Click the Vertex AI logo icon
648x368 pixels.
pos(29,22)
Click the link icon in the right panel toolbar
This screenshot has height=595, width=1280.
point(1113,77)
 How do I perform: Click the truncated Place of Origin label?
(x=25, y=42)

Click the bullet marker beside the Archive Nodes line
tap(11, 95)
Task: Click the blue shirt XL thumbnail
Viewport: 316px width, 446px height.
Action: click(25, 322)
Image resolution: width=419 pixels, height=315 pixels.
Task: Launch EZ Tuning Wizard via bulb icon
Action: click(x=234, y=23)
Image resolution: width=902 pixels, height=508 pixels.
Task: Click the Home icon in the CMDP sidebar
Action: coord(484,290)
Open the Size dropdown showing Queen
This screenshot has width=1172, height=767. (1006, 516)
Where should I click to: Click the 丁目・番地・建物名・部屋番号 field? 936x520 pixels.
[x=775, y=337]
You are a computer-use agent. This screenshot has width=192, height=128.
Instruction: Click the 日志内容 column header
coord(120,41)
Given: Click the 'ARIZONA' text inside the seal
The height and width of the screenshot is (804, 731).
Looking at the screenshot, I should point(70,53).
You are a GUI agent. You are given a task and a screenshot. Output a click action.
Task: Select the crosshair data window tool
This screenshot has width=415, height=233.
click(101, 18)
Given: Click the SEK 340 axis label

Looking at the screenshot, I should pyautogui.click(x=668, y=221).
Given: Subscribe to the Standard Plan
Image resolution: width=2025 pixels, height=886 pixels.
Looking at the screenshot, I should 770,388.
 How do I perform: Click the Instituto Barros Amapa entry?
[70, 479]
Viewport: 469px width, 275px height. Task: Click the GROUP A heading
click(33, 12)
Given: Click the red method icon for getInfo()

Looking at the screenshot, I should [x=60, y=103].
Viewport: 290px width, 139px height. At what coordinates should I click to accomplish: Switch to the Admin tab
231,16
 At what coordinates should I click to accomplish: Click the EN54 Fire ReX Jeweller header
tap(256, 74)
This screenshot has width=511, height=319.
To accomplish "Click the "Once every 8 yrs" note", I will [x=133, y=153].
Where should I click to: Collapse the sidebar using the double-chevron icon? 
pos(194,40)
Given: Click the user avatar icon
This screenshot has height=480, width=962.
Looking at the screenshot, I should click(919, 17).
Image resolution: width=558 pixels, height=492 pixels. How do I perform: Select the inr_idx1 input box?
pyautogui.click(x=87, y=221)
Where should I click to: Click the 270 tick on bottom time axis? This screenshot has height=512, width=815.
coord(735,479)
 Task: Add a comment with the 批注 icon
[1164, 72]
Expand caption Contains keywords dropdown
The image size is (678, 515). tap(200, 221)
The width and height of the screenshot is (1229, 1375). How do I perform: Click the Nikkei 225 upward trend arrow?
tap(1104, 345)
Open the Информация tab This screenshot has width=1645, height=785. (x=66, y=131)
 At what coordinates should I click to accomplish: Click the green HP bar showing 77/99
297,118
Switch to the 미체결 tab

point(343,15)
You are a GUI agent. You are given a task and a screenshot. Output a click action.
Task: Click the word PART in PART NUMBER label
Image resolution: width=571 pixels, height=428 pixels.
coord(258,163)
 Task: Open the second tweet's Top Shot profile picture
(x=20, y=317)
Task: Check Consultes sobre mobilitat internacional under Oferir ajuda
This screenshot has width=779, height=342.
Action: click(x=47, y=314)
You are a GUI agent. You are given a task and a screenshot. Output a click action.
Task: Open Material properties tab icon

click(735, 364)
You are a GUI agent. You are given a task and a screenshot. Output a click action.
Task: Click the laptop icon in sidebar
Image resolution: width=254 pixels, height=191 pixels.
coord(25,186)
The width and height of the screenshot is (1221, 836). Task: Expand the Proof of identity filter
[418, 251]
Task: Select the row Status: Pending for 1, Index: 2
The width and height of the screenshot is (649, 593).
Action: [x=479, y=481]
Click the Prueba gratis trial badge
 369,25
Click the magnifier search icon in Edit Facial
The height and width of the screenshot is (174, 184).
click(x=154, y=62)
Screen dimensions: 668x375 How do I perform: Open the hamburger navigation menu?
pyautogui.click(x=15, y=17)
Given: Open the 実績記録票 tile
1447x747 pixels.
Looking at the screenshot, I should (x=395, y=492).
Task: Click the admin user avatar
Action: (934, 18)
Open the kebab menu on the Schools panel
········
**REQUIREMENTS:** Copy all of the lines above word for word, with nothing changed.

**FINAL RESULT:**
Click the Vertex AI logo icon
648x368 pixels.
pos(29,22)
Click the link icon in the right panel toolbar
This screenshot has height=595, width=1280.
point(1113,77)
 How do I perform: Click the truncated Place of Origin label?
(x=25, y=42)

Click the bullet marker beside the Archive Nodes line
tap(11, 95)
Task: Click the blue shirt XL thumbnail
Viewport: 316px width, 446px height.
Action: click(25, 322)
Image resolution: width=419 pixels, height=315 pixels.
Task: Launch EZ Tuning Wizard via bulb icon
Action: click(x=234, y=23)
Image resolution: width=902 pixels, height=508 pixels.
Task: Click the Home icon in the CMDP sidebar
Action: coord(484,290)
Open the Size dropdown showing Queen
This screenshot has width=1172, height=767. (1006, 516)
Where should I click to: Click the 丁目・番地・建物名・部屋番号 field? 936x520 pixels.
[x=775, y=337]
You are a computer-use agent. This screenshot has width=192, height=128.
Instruction: Click the 日志内容 column header
coord(120,41)
Given: Click the 'ARIZONA' text inside the seal
The height and width of the screenshot is (804, 731).
Looking at the screenshot, I should point(70,53).
You are a GUI agent. You are given a task and a screenshot. Output a click action.
Task: Select the crosshair data window tool
This screenshot has width=415, height=233.
click(101, 18)
Given: Click the SEK 340 axis label

Looking at the screenshot, I should pyautogui.click(x=668, y=221).
Given: Subscribe to the Standard Plan
Image resolution: width=2025 pixels, height=886 pixels.
Looking at the screenshot, I should 770,388.
 How do I perform: Click the Instituto Barros Amapa entry?
[70, 479]
Viewport: 469px width, 275px height. Task: Click the GROUP A heading
click(33, 12)
Given: Click the red method icon for getInfo()

Looking at the screenshot, I should [x=60, y=103].
Viewport: 290px width, 139px height. At what coordinates should I click to accomplish: Switch to the Admin tab
231,16
 At what coordinates should I click to accomplish: Click the EN54 Fire ReX Jeweller header
tap(256, 74)
This screenshot has width=511, height=319.
To accomplish "Click the "Once every 8 yrs" note", I will [x=133, y=153].
Where should I click to: Collapse the sidebar using the double-chevron icon? 
pos(194,40)
Given: Click the user avatar icon
This screenshot has height=480, width=962.
Looking at the screenshot, I should click(919, 17).
Image resolution: width=558 pixels, height=492 pixels. How do I perform: Select the inr_idx1 input box?
pyautogui.click(x=87, y=221)
Where should I click to: Click the 270 tick on bottom time axis? This screenshot has height=512, width=815.
coord(735,479)
 Task: Add a comment with the 批注 icon
[1164, 72]
Expand caption Contains keywords dropdown
The image size is (678, 515). tap(200, 221)
The width and height of the screenshot is (1229, 1375). How do I perform: Click the Nikkei 225 upward trend arrow?
tap(1104, 345)
Open the Информация tab This screenshot has width=1645, height=785. (x=66, y=131)
 At what coordinates should I click to accomplish: Click the green HP bar showing 77/99
297,118
Switch to the 미체결 tab

point(343,15)
You are a GUI agent. You are given a task and a screenshot. Output a click action.
Task: Click the word PART in PART NUMBER label
Image resolution: width=571 pixels, height=428 pixels.
coord(258,163)
 Task: Open the second tweet's Top Shot profile picture
(x=20, y=317)
Task: Check Consultes sobre mobilitat internacional under Oferir ajuda
This screenshot has width=779, height=342.
Action: click(x=47, y=314)
You are a GUI agent. You are given a task and a screenshot. Output a click action.
Task: Open Material properties tab icon

click(735, 364)
You are a GUI agent. You are given a task and a screenshot. Output a click action.
Task: Click the laptop icon in sidebar
Image resolution: width=254 pixels, height=191 pixels.
coord(25,186)
The width and height of the screenshot is (1221, 836). Task: Expand the Proof of identity filter
[418, 251]
Task: Select the row Status: Pending for 1, Index: 2
The width and height of the screenshot is (649, 593).
Action: [x=479, y=481]
Click the Prueba gratis trial badge
 369,25
Click the magnifier search icon in Edit Facial
The height and width of the screenshot is (174, 184).
click(x=154, y=62)
Screen dimensions: 668x375 How do I perform: Open the hamburger navigation menu?
pyautogui.click(x=15, y=17)
Given: Open the 実績記録票 tile
1447x747 pixels.
Looking at the screenshot, I should (x=395, y=492).
Task: Click the admin user avatar
Action: (934, 18)
Open the kebab menu on the Schools panel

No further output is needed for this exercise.